Bio


Dr. Shailja is a Postdoctoral researcher in the Radiological Science Laboratory at Stanford. She recently completed her PhD in Electrical and Computer Engineering at the University of California, Santa Barbara. Her research vision is to model healthcare data for precise diagnostics using AI and to integrate domain knowledge to "close the loop" between surgeons, physicians, and scientists. Her Ph.D. dissertation focused on developing a principled approach to model the white matter pathways in the human brain to analyze the topology of brain connections. At the Radiological Science Laboratory, she will primarily focus on mapping MRI structural and functional connectivity imaging data with electrophysiological measurements in the same patients.

Honors & Awards


  • Lancaster Best Dissertation Award, University of California, Santa Barbara (UCSB) (2024)
  • Fiona and Michael Goodchild Graduate Mentoring Award, UCSB Graduate Division (2023)
  • NSF iREDEFINE Fellow, National Science Foundation, at the ECE Department Heads Association Annual Conference (2023)
  • ECE Dissertation Fellowship, Electrical and Computer Engineering, UCSB (2024)
  • Individualized Professional Skills Grant, UCSB (2024)
  • Travel Award, IPAM, MICCAI, ECEDHA iREDEFINE workshop, and NeurIPS (2021-24)
  • Undergraduate Academic Scholarship, Indian Institute of Technology (IIT), Kharagpur (2012)

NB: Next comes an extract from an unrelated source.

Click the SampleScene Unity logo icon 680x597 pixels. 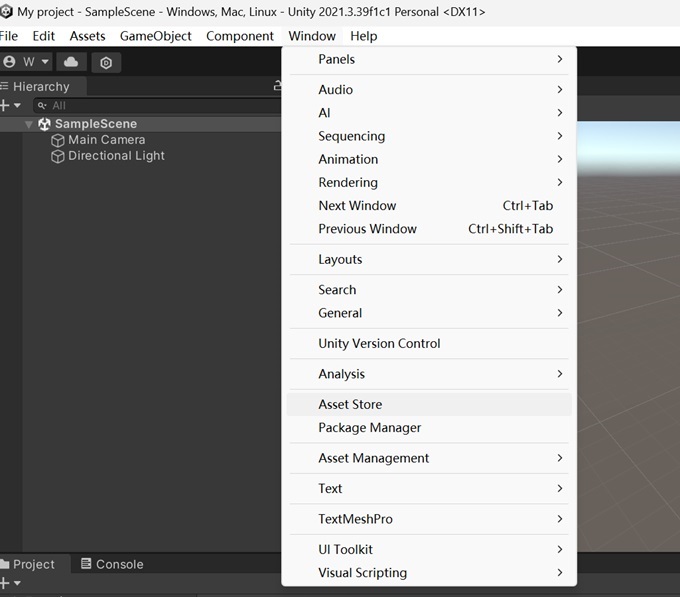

Boards, Advisory Committees, Professional Organizations


  • Co-organizer, Computational Diffusion MRI (CDMRI) Workshop, MICCAI (2024 - Present)
  • Advisory Member, MICCAI Student Board (2024 - Present)

Professional Education


  • Doctor of Philosophy, University of California Santa Barbara (2024)
  • Bachelor of Technology, Indian Institute of Technology, Kharagpur (2016)
  • PhD, University of California, Santa Barbara, Department of Electrical and Computer Engineering (2024)
  • BTech, Indian Institute of Technology (IIT), Kharagpur, Department of Electrical Engineering (2016)

Stanford Advisors


All Publications


  • Artificial Intelligence for Automatic Analysis of Shunt Treatment in Presurgery and Postsurgery Computed Tomography Brain Scans of Patients With Idiopathic Normal Pressure Hydrocephalus. Neurosurgery Shailja, S., Nguyen, C., Thanigaivelan, K., Gudavalli, C., Bhagavatula, V., Chen, J. W., Manjunath, B. S. 2024

    Abstract

    Ventriculo-peritoneal shunt procedures can improve idiopathic normal pressure hydrocephalus (iNPH) symptoms. However, there are no automated methods that quantify the presurgery and postsurgery changes in the ventricular volume for computed tomography scans. Hence, the main goal of this research was to quantify longitudinal changes in the ventricular volume and its correlation with clinical improvement in iNPH symptoms. Furthermore, our objective was to develop an end-to-end graphical interface where surgeons can directly drag-drop a brain scan for quantified analysis.A total of 15 patients with 47 longitudinal computed tomography scans were taken before and after shunt surgery. Postoperative scans were collected between 1 and 45 months. We use a UNet-based model to develop a fully automated metric. Center slices of the scan that are most representative (80%) of the ventricular volume of the brain are used. Clinical symptoms of gait, balance, cognition, and bladder continence are studied with respect to the proposed metric.Fifteen patients with iNPH demonstrate a decrease in ventricular volume (as shown by our metric) postsurgery and a concurrent clinical improvement in their iNPH symptomatology. The decrease in postoperative central ventricular volume varied between 6 cc and 33 cc (mean: 20, SD: 9) among patients who experienced improvements in gait, bladder continence, and cognition. Two patients who showed improvement in only one or two of these symptoms had <4 cc of cerebrospinal fluid drained. Our artificial intelligence-based metric and the graphical user interface facilitate this quantified analysis.Proposed metric quantifies changes in ventricular volume before and after shunt surgery for patients with iNPH, serving as an automated and effective radiographic marker for a functioning shunt in a patient with iNPH.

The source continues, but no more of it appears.